You really need to check what Microsoft does. Bing is supported by advertising just as Google is. In addition, with Win 10, there will be advertising in the OS itself, embedded in many functions, and you can't get rid of it. When you do any search with Cortina, Microsoft keeps all of that search info for advertising, though they pitch it as being helpful to you. It's a complex system to opt out of Cortina search results being kept by Microsoft. There are other areas in which Microsoft is, or will be, using ads. How do you think they will make money out of a free OS?
It's clear that Apple is going a different way than Google and Microsoft are going. Google is 97% advertising in sales and profits. That's according to their own financial reports. Microsoft has Bing, which is also ad supported. They're adding ads in their OS, and software. Both companies have extensive facilities to look for, and keep all of your data for advertising purposes. Remember that other than the aborted smartphone and tablet sales, they are still 80% a software company, and now, with the need to give the OS away to tablet manufacturers and smartphone manufacturers, with the additional burden of giving Win 10 away fro free for at least one year, to consumers and businesses, with the suspicion by writers in the Microsoft press believing that it will extend that free offer past the current date of one year, they need to make money somewhere.

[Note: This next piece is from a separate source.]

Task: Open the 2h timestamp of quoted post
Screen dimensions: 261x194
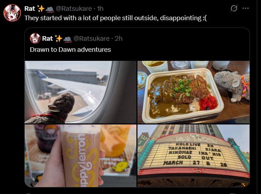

That somewhere is advertising. And how do they make significant amounts of money? With targeted ads. And how do they do that? By collecting as much of your personal data as possible.
It's also interesting to note that because Google, Microsoft yahoo and others are amassing all of this personal data from us, the NSA doesn't need to expand their own facilities. Actually, the NSA doesn't collect much of anything. The phone companies dump their monthly billing statements, you know, the one you get every month, to the NSA servers, and that's about it.
But now, all they need to do is to go to Google, Microsoft, Yahoo and others that are collecting massive amounts of our personal data, and get it from them. Apple doesn't collect all of that. Apple can't even read what we do because they no longer keep the encryption keys since iOS 8 and OS X 10.9.
Given all you should "globally" know about computing, not taking the side of anything except being factual, a very disingenuous post....
#1. It's Cortana not "Cortina" - or is that just an intentional diss?
#2. Bing (much to MS' chagrin) is hardly a major revenue center for MS, let alone a profit one. More a business line they've felt constrained not to totally cede to Google.
#3. In trying to recover from the Sinofsky/Win 8 disaster, MS is incentivizing current users of 7 and 8 to get to 10 for free on the machines they're on, but Windows is in no way becoming a free product - not to OEM's (except likely/possibly on "tablets under 8 inches" as now), businesses or individuals going forward.
Although Windows and Office for Windows - after having carried the company for so long (along with Win Server) - are becoming less important profit centers.
#4. Re your assertion "with Win 10, there will be advertising in the OS itself, embedded in many functions, and you can't get rid of it"... ....source please? I follow all three of the "big three" with interest (as I use all three - Macs, Windows and various things Google) and I've heard no such thing.
#5. You're generally conflating MS' biz model with Google's when in fact MS is more like half way between GOOG and AAPL - or at least distinct - in terms of how it makes money and how much it seeks to monetize customer data.
I'm relieved to learn I'm not the only one who often misinterprets the state of the shift key!